* Что требуется
(1) Воспроизведите дословно фрагмент текста об аресте Леонида Федоровича, начиная со слов «Ночью за Леонидом» и заканчивая словами «и его героя.».
(2) Напишите продолжение текста об аресте Леонида Федоровича, которое начинается сразу после его последнего предложения.

Вернувшись домой с собрания, Леонид Федорович остановился в дверях, упираясь в дверной косяк, такой большой, широкий и словно бы уже нездешний, бесплотный, сквозящий на свету, выпадающий в иное измерение. Сказал Ирине, чтобы она была готова: ночью его арестуют. Не проголосовал? Не проголосовал. После этого заперся в комнате, надолго затих, не отвечая на ее стук. Стоя у двери, Ирина попробовала сосредоточиться, собраться с мыслями, за что-то взяться, что-то сделать, но вдруг почувствовала, как она жалка и слаба. Ультиматум Венечки, все события этого дня совершенно ее подкосили, и не было сил ни на что – только на слезный скулеж, бабьи стоны и жалобы.

Кому позвонить, кого позвать, попросить приехать? Нет, только не Адриана: этот человек для нее все, в нем смысл и цель ее жизни, ее радость, боль, мука. Адриана нельзя ни о чем просить, требовать от него нечто дополнительное к тому, что он просто был, существовал, нельзя вовлекать его в какие-то житейские ситуации, обстоятельства, пусть даже такие трагические, как грозящий брату ночной арест. Адриан выше всего этого, он над этим, хотя, конечно, он бы приехал, примчался и был рядом с ней. Но нет, она никогда ему не позвонит, не позовет, не попросит. Никогда!

И Ирина позвонила Адриану.

Ночью за Леонидом Федоровичем приехали, в доме был обыск, все высмотрели, выпотрошили, перевернули вверх дном, но ничего компрометирующего других, доказывающего существование подпольной группы не нашли: Василий Михеевич унес улики в своем портфеле. Леониду Федоровичу сухо велели собраться, взять самое необходимое. Чемоданчик у него уже был наготове, и он лишь окинул прощальным взглядом комнату, свои книги, фигурки богов и богинь: не помогли многорукие боги. Перед уходом простились с сестрой и Адрианом, встав тесным кругом, молча обнялись, положили руки друг Другу на плечи, соприкоснулись лбами: понимали, что не свидятся никогда. Леонида Федоровича увели под конвоем, посадили в воронок и повезли по Якиманке через Каменный мост – на Лубянку. И поразительно то, что арестованного в сорок седьмом году автора романа «Странники ночи» тоже везли по Якиманке – тем же путем, что и его героя.

* Набор данных
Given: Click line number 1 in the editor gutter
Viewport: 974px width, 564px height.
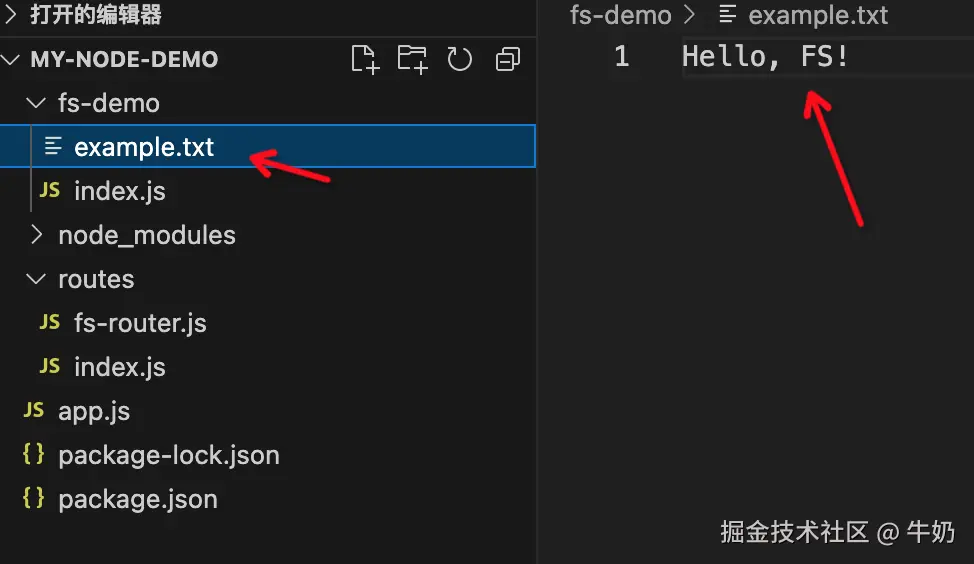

* Ожидаемые ответы
(1)
Ночью за Леонидом Федоровичем приехали, в доме был обыск, все высмотрели, выпотрошили, перевернули вверх дном, но ничего компрометирующего других, доказывающего существование подпольной группы не нашли: Василий Михеевич унес улики в своем портфеле. Леониду Федоровичу сухо велели собраться, взять самое необходимое. Чемоданчик у него уже был наготове, и он лишь окинул прощальным взглядом комнату, свои книги, фигурки богов и богинь: не помогли многорукие боги. Перед уходом простились с сестрой и Адрианом, встав тесным кругом, молча обнялись, положили руки друг Другу на плечи, соприкоснулись лбами: понимали, что не свидятся никогда. Леонида Федоровича увели под конвоем, посадили в воронок и повезли по Якиманке через Каменный мост – на Лубянку. И поразительно то, что арестованного в сорок седьмом году автора романа «Странники ночи» тоже везли по Якиманке – тем же путем, что и его героя.

(2)
Вот как об этом рассказывается в воспоминаниях Аллы Александровны: «Когда Даниил написал книгу о русских путешественниках в Африке, она уже была в гранках и должна была скоро выйти, ему неожиданно предложили по телефону полететь в Харьков и прочесть лекцию по этой книжке. Даниил очень удивился, но почему бы и нет? Ему сказали: «Знаете, такая интересная тема, такая хорошая книга, мы предлагаем вам прочесть об этом в Харькове лекцию» Мы опять ничего не поняли. Даниил отправился 21 апреля 1947 года в эту командировку в костюме моего папы, потому что его собственный годился только для очень близких друзей, но не для официальной лекции». В чужом, заимствованном на время, одолженном костюме – на инсценированную Лубянкой лекцию: вот он трагифарс тогдашней жизни, Шостакович и Врубель одновременно. И далее: «Очень рано утром к нашему дому подъехала машина. Я вышла проводить Даниила. Он сел в машину, и она тронулась по переулку. Когда машина отъезжала, Даниил обернулся и посмотрел еще раз на меня через заднее стекло. И только тут меня кольнуло: точно так же один из героев романа «Странники ночи» Леонид Федорович Глинский обернулся, чтобы еще раз взглянуть на сестру, которая стояла у двери, провожая его. Глинского везли в тюрьму на Лубянку» (глава 16).

И, как потом выяснилось (Алле Александровне рассказали об этом в лагере), на Якиманке действительно собиралась подпольная группа, подобная группе Глинского. Вот она, еще одна внетекстовая страница, написанная самой жизнью.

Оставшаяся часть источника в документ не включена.